Early and persistent bone marrow hematopoiesis defect in simian/human immunodeficiency virus-infected macaques despite efficient reduction of viremia by highly active antiretroviral therapy during primary infection

Abstract

The hematological abnormalities observed in human immunodeficiency virus (HIV)-infected patients appear to be mainly due to bone marrow dysfunction. A macaque models of AIDS could greatly facilitate an in vivo approach to the pathogenesis of such dysfunction. Here, we evaluated in this model the impact of infection with a pathogenic simian/human immunodeficiency virus (SHIV) on bone marrow hematopoiesis. Three groups of macaques were inoculated with 50 50% median infective doses of pathogenic SHIV 89.P, which expresses env of dual-tropic HIV type 1 (HIV-1) 89.6 primary isolate. During the primary phase of infection, animals were treated with either a placebo or highly active antiretroviral therapy (HAART) combining zidovudine, lamivudine, and indinavir, initiated 4 or 72 h postinfection (p.i.) and administered twice a day until day 28 p.i. In both placebo-treated and HAART-treated animals, bone marrow colony-forming cells (CFC) progressively decreased quite early, during the first month p.i. One year p.i., both placebo- and HAART-treated animals displayed decreases in CFC to about 56% of preinfection values. At the same time, a dramatic decrease (greater than 77%) of bone marrow CD34(+) long-term culture-initiating cells was noted in all animals were found. No statistically significant differences between placebo- and HAART-treated monkeys were found. These data argue for an early and profound alteration of myelopoiesis at the level of the most primitive CD34(+) progenitor cells during SHIV infection, independently of the level of viremia, circulating CD4(+) cell counts, or antiviral treatment.

FIG. 1

Evolution of total CFU numbers in cultures of bone marrow cells of macaques infected with SHIV 89.6P. (a) Placebo-treated macaques; (b) animals treated with HAART initiated 4 h p.i.; (c) animals treated with HAART initiated 72 h p.i. Diamonds, means of values for the different groups; error bars, SD; vertical arrow, end of treatment; dashed line, mean of more than 41 baseline values of noninfected, nontreated cynomolgus macaques.

FIG. 2

Plasma viremia and evolution of circulating CD4⁺ cells. (a) Plasma viral load estimated by the number of copies of viral RNA. (b) Numbers of CD4⁺ circulating T lymphocytes.

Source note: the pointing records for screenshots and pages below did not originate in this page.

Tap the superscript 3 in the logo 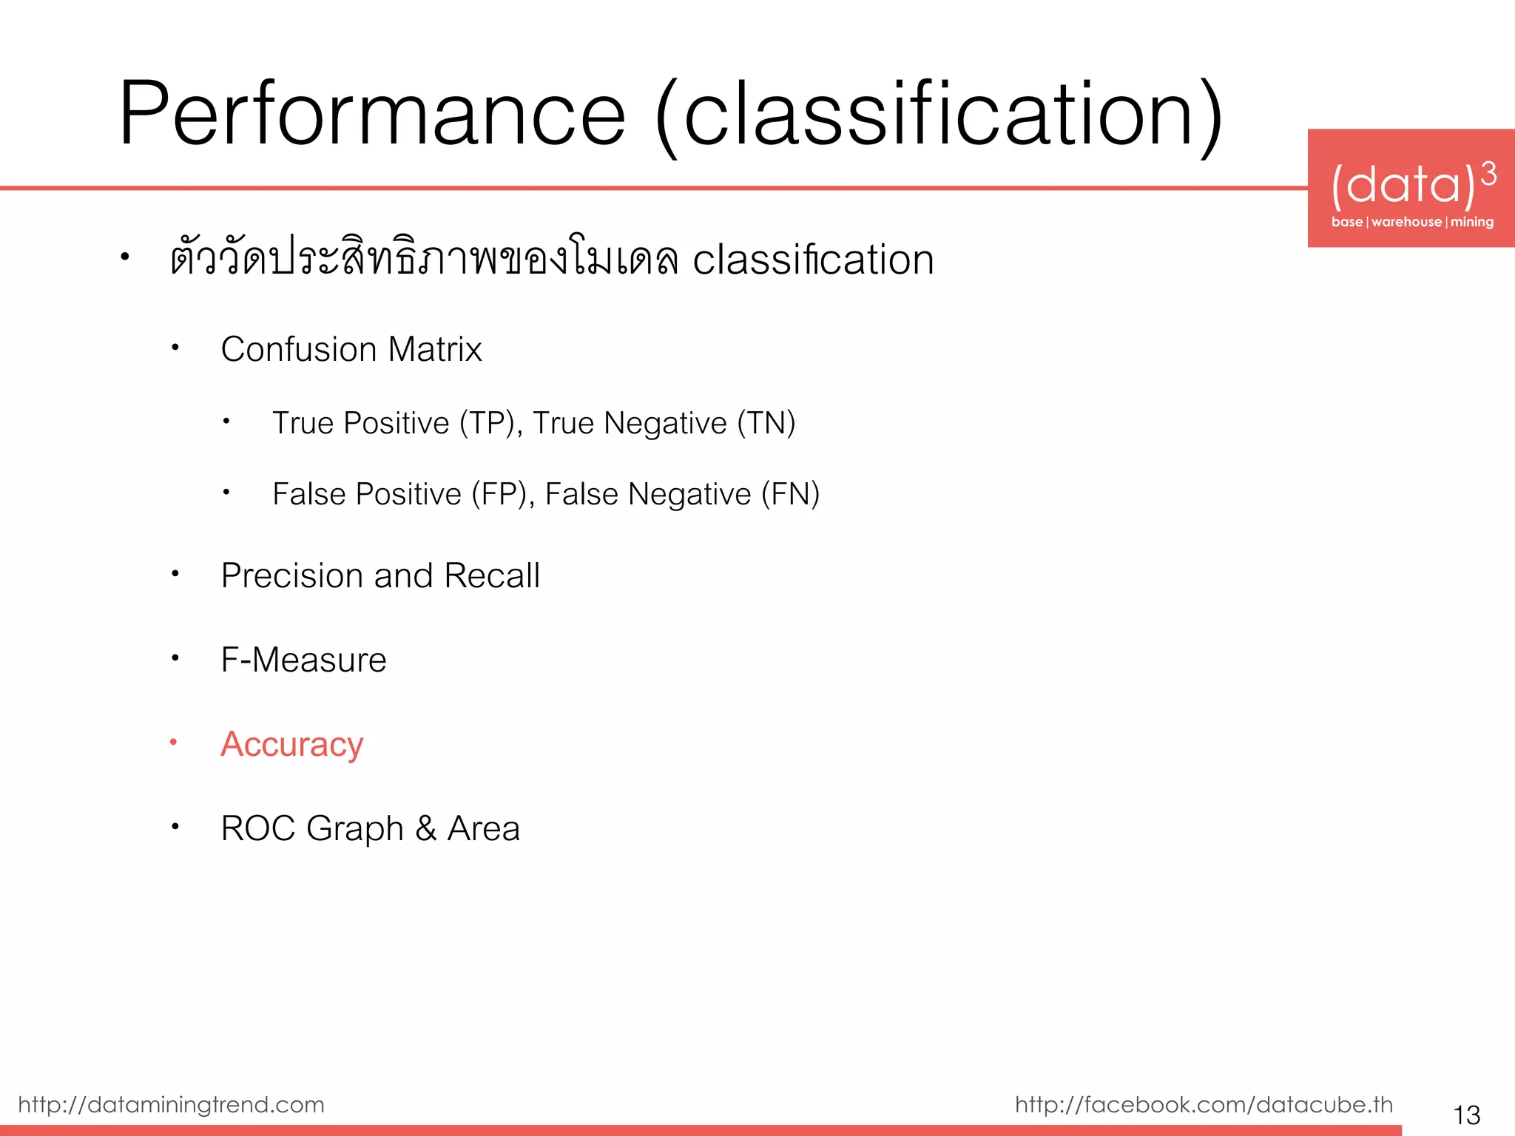point(1488,175)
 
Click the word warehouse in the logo point(1406,222)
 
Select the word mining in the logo point(1471,222)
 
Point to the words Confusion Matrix point(351,349)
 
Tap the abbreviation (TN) point(766,423)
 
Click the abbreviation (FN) point(790,494)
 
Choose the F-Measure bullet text point(303,660)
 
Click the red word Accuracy point(292,744)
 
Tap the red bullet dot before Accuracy point(174,742)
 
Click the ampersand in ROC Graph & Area point(425,828)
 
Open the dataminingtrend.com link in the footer point(171,1104)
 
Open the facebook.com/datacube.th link point(1204,1104)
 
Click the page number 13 point(1466,1115)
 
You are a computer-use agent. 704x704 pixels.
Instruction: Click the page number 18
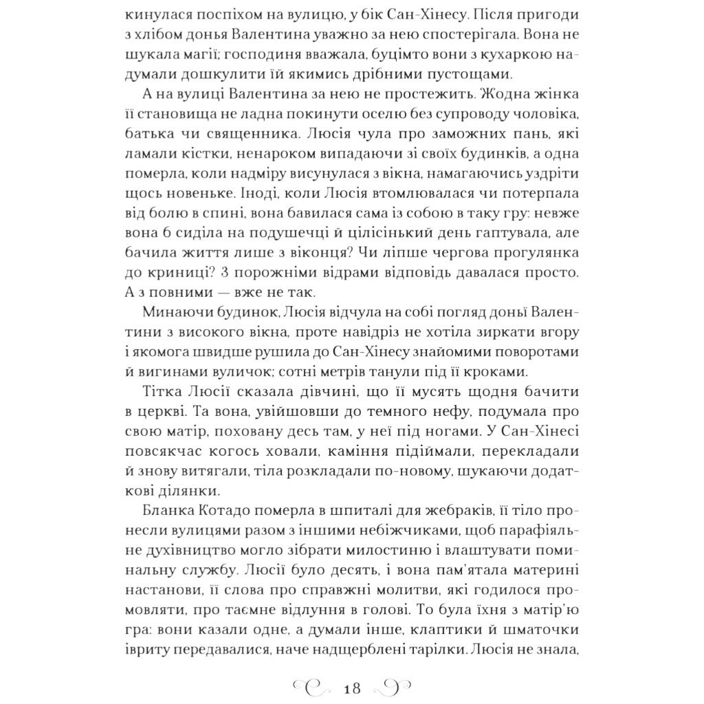tap(351, 688)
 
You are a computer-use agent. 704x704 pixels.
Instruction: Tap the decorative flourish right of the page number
tap(393, 688)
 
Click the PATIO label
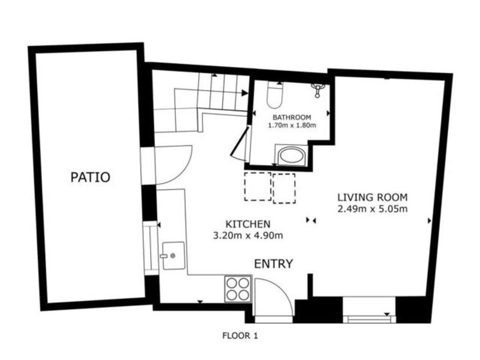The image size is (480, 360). point(90,177)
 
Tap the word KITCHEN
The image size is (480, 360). point(248,224)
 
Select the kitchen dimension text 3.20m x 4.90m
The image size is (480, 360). point(248,235)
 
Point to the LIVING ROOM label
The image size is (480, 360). point(373,197)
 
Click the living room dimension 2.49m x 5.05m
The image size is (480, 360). point(373,209)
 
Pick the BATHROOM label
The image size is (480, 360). point(292,117)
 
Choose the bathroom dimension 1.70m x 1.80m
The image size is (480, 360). point(292,125)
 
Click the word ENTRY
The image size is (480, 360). point(274,263)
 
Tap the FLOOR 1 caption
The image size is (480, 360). point(241,335)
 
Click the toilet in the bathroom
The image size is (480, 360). point(275,95)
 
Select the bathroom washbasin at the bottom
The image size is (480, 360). point(291,155)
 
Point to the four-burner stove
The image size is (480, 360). point(238,289)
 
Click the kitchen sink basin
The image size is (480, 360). point(174,255)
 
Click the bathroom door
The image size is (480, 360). point(240,142)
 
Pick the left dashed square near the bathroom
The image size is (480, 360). point(258,187)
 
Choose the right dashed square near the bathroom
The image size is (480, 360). point(284,188)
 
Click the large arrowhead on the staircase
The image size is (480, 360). point(245,93)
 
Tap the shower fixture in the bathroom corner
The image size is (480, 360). point(318,90)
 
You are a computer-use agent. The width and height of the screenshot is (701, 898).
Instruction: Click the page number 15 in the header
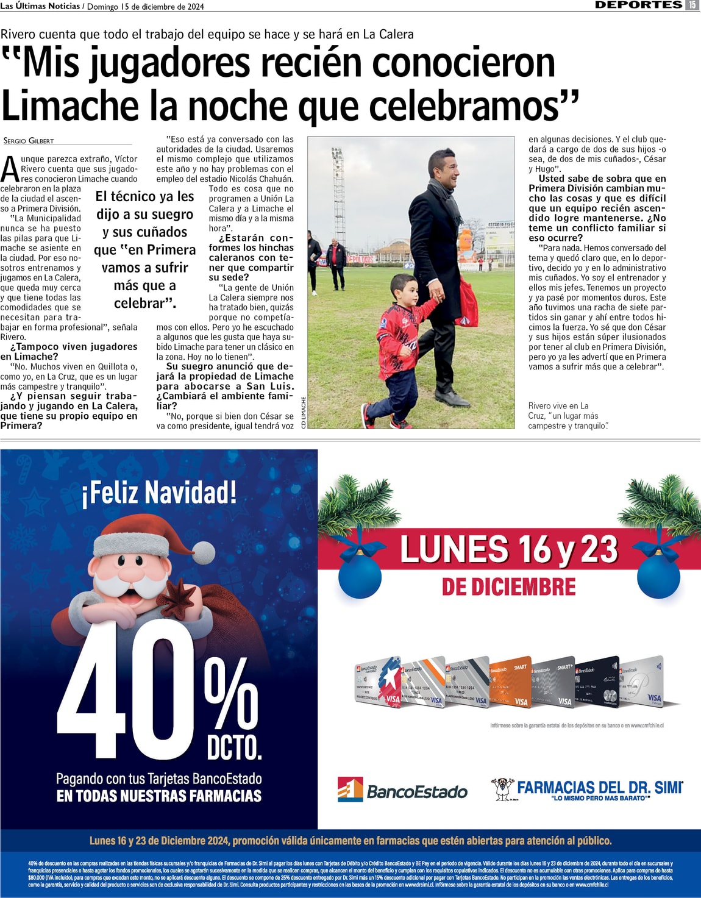(x=692, y=5)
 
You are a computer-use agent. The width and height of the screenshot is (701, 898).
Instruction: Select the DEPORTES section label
(x=638, y=5)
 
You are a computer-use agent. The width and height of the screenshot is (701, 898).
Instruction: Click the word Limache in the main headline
(x=70, y=105)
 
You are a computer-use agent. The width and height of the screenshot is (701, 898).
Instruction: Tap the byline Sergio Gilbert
(x=29, y=141)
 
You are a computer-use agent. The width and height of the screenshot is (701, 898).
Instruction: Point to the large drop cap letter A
(x=10, y=169)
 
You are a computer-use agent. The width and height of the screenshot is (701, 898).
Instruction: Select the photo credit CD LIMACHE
(x=304, y=413)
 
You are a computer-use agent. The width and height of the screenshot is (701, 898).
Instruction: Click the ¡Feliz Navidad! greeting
(x=158, y=493)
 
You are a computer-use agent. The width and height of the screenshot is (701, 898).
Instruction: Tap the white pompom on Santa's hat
(x=205, y=553)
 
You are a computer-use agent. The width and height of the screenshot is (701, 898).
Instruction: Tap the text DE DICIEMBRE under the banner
(x=508, y=586)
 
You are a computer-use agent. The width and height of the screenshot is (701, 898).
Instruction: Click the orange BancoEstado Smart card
(x=510, y=683)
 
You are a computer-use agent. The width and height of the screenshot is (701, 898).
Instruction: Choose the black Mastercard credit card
(x=598, y=682)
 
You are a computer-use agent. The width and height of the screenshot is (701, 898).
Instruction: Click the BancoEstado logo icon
(x=350, y=789)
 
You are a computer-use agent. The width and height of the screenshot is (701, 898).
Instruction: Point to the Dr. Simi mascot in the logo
(x=502, y=789)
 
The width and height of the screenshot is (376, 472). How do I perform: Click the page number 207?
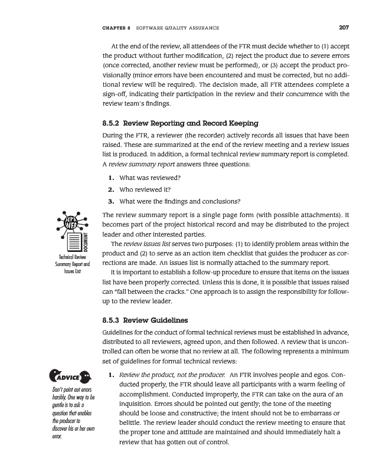point(344,27)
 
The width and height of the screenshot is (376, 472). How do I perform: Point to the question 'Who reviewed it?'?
point(145,189)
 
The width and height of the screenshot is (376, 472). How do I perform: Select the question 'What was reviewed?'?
point(149,178)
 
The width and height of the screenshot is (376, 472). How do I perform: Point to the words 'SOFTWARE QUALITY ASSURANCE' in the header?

Solid circles, placebo-treated macaques (means of three animals ± SD); squares, animals treated with HAART (means for four animals ± SD) between days 0 (4 h p.i.) and 28 p.i.; open circles, animals treated with HAART (means for four animals ± SD between days 3 and 28 p.i.. Vertical arrow, end of treatment period.

FIG. 3

Evolution of total CFU, BFU-E , CFU-GM, and CFU-M in cultures of bone marrow cells of noninfected, nontreated control macaque PR102B. This animal was subjected to sedation and blood and bone marrow collections with the same frequency as the other macaques.

FIG. 4

Evolution of BFU-E, CFU-GM, and CFU-M in cultures of bone marrow cells of macaques infected with SHIV 89.6P. (a) Placebo-treated macaques; (b) animals treated with HAART initiated 4 h p.i.; (c) animals treated with HAART initiated 72 h p.i. Means (diamonds) and SD (error bars) of values for the different groups are shown. Vertical arrow, end of treatment; dashed line, mean of more than 40 baseline values of noninfected, nontreated cynomolgus macaques.

FIG. 5

Evolution of LTC-IC obtained after 7 weeks of culture from immunopurified bone marrow (BM) CD34⁺ cells. (a) Numbers of red cell colonies; (b) numbers of white cell colonies; (c) total numbers of colonies. Shading of bars indicates the numbers of mononucleated cells seeded in culture (200, 100, 50, and 20).

FIG. 6

Comparison of 1-year-p.i. blood cell counts in the different groups of animals infected with SHIV. Tops and bottoms of boxes, 75th and 25th percentiles, respectively; horizontal lines between the box limits, medians; upper and lower error bars, 90th and 10th percentiles, respectively; circles, individual values outside the 90th and 10th percentiles. Before infection, 13 to 34 baseline values obtained before infection with SHIV 89.6P.